Methods: Adults aged 18-70 years with ≥8 focal seizures (focal aware motor [FAM], focal impaired aware [FIA], or focal to bilateral tonic-clonic [FBTC]) during an 8-week baseline period despite treatment with 1-3 ASMs were randomized 1:1:1:1 to receive either adjunctive placebo or cenobamate 100, 200, or 400 mg once daily. The study included an 18-week titration phase and a 6-week maintenance phase and used the currently approved cenobamate titration schedule. Percent change from baseline in 28-day seizure frequency and responder rates (≥50%, ≥75%, ≥90%, and 100% reduction from baseline) for FAM, FIA, or FBTC seizure subtypes were assessed in the modified intent-to-treat maintenance phase population (MITT-M, ≥1 dose of study drug and ≥1 efficacy measure during maintenance phase). Safety and tolerability were also assessed.
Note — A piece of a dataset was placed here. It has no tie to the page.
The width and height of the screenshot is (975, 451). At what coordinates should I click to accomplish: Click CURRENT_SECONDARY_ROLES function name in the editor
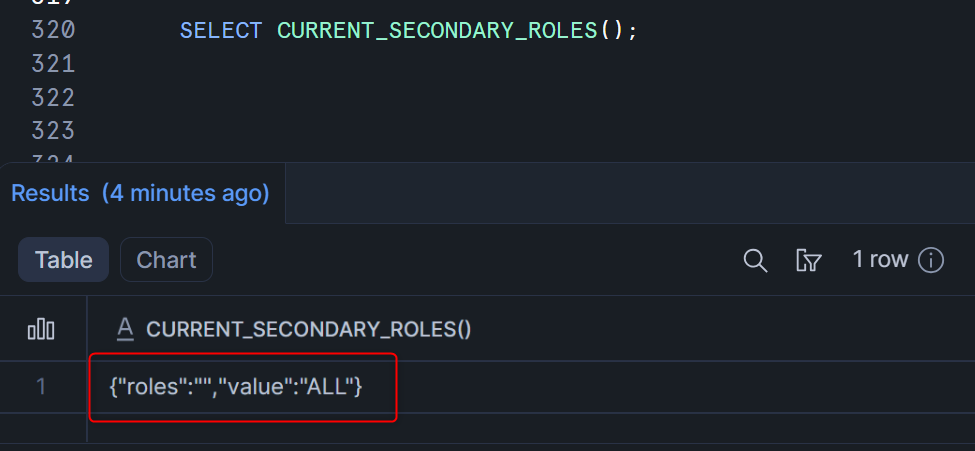click(x=437, y=30)
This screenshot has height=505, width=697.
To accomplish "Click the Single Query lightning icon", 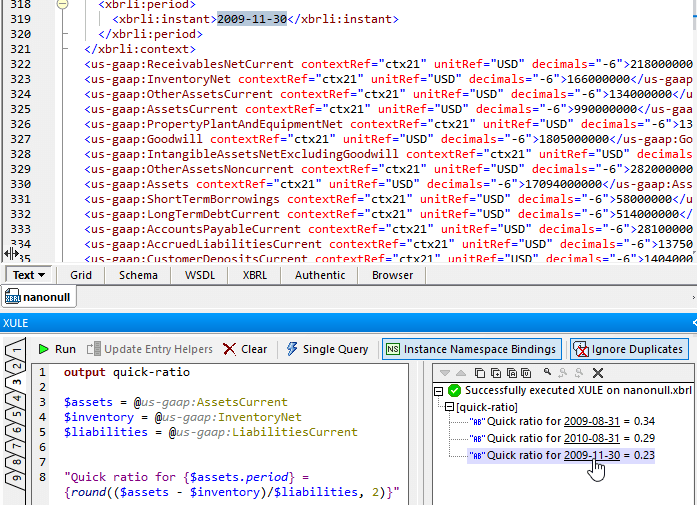I will tap(294, 349).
Results: Among 519 patients randomized, 516 received ≥1 dose of study drug and 446 were included in the MITT-M population. Of these 446 patients, 79 (17.7%), 375 (84.1%), and 115 (25.8%) had FAM, FIA, and FBTC seizures at baseline, respectively. Patients may have had ≥1 seizure subtype. There were significant reductions in median seizure frequency per 28 days from baseline during the maintenance phase in all assessed seizure subtypes compared to placebo (Figure 1). There was a similar significant benefit in responder rates during the maintenance phase. The ≥50% responder rates were as follows: FAM, 27.8% placebo vs 47.1% 100 mg (P=0.245), 85.7% 200 mg (P< 0.001), and 82.6% 400 mg (P< 0.001); FIA, 27.6% placebo vs 42.7% 100 mg (P=0.025), 64.9% 200 mg (P< 0.001), and 80.0% 400 mg (P< 0.001); FBTC, 68.8% placebo vs 66.7% 100 mg (P=0.859), 90.9% 200 mg (P=0.057), and 85.7% 400 mg (P=0.124). The most common TEAEs (≥20%) were dizziness and somnolence in the cenobamate dose groups.

Conclusions: This study supports the efficacy and safety profile of cenobamate using the approved titration regimen in a multinational Asian population. Significant seizure reductions occurred across all assessed seizure subtypes.

Funding: Funded by SK Life Science, Inc.